William Blake, in 1795, presents her dressed in black, with two other bodies behind her, in a nocturnal setting that can be guessed from the presence of the bat and the owl. A year later, Fuseli shows her in the midst of a ritual during a lunar eclipse, surrounded by other witches of the night.
The Night of Enitharmon’s Joy (formerly called ‘Hecate’)
The Night-Hag Visiting Lapland Witches
A synonym of Style
Black in the world of fashion has a timeless appeal, being a symbol of elegance, mystery and power. It is a color that has evolved over the centuries from having negative or connotations of mourning, to becoming one of the mainstays of formal and sophisticated clothing. Since the 19th century, black has been adopted for formal and important occasions, such as evening gowns, tuxedos, and suits.

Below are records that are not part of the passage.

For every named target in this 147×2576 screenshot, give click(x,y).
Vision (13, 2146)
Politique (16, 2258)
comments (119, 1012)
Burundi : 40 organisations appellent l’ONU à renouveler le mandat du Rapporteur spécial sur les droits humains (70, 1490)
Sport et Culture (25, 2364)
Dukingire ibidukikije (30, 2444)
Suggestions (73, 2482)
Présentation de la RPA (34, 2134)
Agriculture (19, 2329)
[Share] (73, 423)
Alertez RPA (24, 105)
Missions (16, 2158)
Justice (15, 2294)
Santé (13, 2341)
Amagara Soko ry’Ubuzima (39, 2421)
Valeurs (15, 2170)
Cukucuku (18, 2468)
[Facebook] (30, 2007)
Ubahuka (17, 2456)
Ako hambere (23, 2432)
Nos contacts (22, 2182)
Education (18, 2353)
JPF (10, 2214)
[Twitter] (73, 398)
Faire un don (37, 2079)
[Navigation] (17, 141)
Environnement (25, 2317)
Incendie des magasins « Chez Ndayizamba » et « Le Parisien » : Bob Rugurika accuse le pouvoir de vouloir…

Its versatility found its greatest recognition in the 1920s, when Coco Chanel introduced the famous “little black dress,” forever changing the way black was perceived: from a color associated with mourning to a symbol of sophistication and restraint. There are different shades of black in fashion, from absolute black, to smoky black, raven, and many others, which only the most discerning and stylish eye can catch.
Black is also a favorite choice in rebellious subcultures, such as punk, gothic, and rock, where it represents a statement of nonconformity, power, and defiance of social conventions.
In addition to Coco Chanel’s, there was another black dress whuch stands out in history, the Revenge Dress worn in 1994 by Lady Diana Spencer after Prince Charles‘ admission about his affair with Camilla Parker Bowles, the current queen consort of England. The dress aroused boundless uproar, photos of a radiant and daring Lady Di went around the world, showing everyone what the then Prince Charles was missing. Since then there have been so many celebrities who after a breakup, a divorce, have sported their best look, very often in black, to show their strength and beauty, despite the bad time.
Visualizza questo post su Instagram
Skin color and fight
The color of human skin is determined by the amount of melanin in it. This does not indicate any difference between a human being of olive, pale, dark or any other shade of skin; it is only an aesthetic appearance, but for science it does not determine any anatomical difference. For human beings, on the other hand, it has for centuries constituted a principle of stigmatization that has justified and unfortunately for some still justifies racism.
Racism has some of its roots in European colonialism, which began in the 16th century when European powers began colonizing lands in Africa, Asia and the Americas. Europeans justified their domination with ideas of racial superiority, seeing local populations as varyingly inferior, different or savage. This thinking was further legitimized by the Atlantic slave trade, where millions of Africans were enslaved and deported to the colonies to work on cotton, tobacco, and sugar plantations in the Americas. Slavery dehumanized entire populations and built an economic system based on exploitation of colonized populations.
After the abolition of slavery in the 19th century, racism did not disappear, but manifested itself through segregation, discrimination, and violence. The blues, which grew out of slave labor songs, became a form of cultural resistance and expression of the suffering of black people. Paul Gauguin, with his exotic paintings depicting Polynesian subjects, reflected a supposedly Western obsession with the “primitive,” perpetuating some colonial stereotypes.
In the 20th century, civil rights movements and, more recently, Black Lives Matter have struggled against racial violence and structural discrimination, denouncing the colonial legacy that still oppresses black communities today. Racism is a complex and persistent phenomenon that continues to require deep action and reflection to address.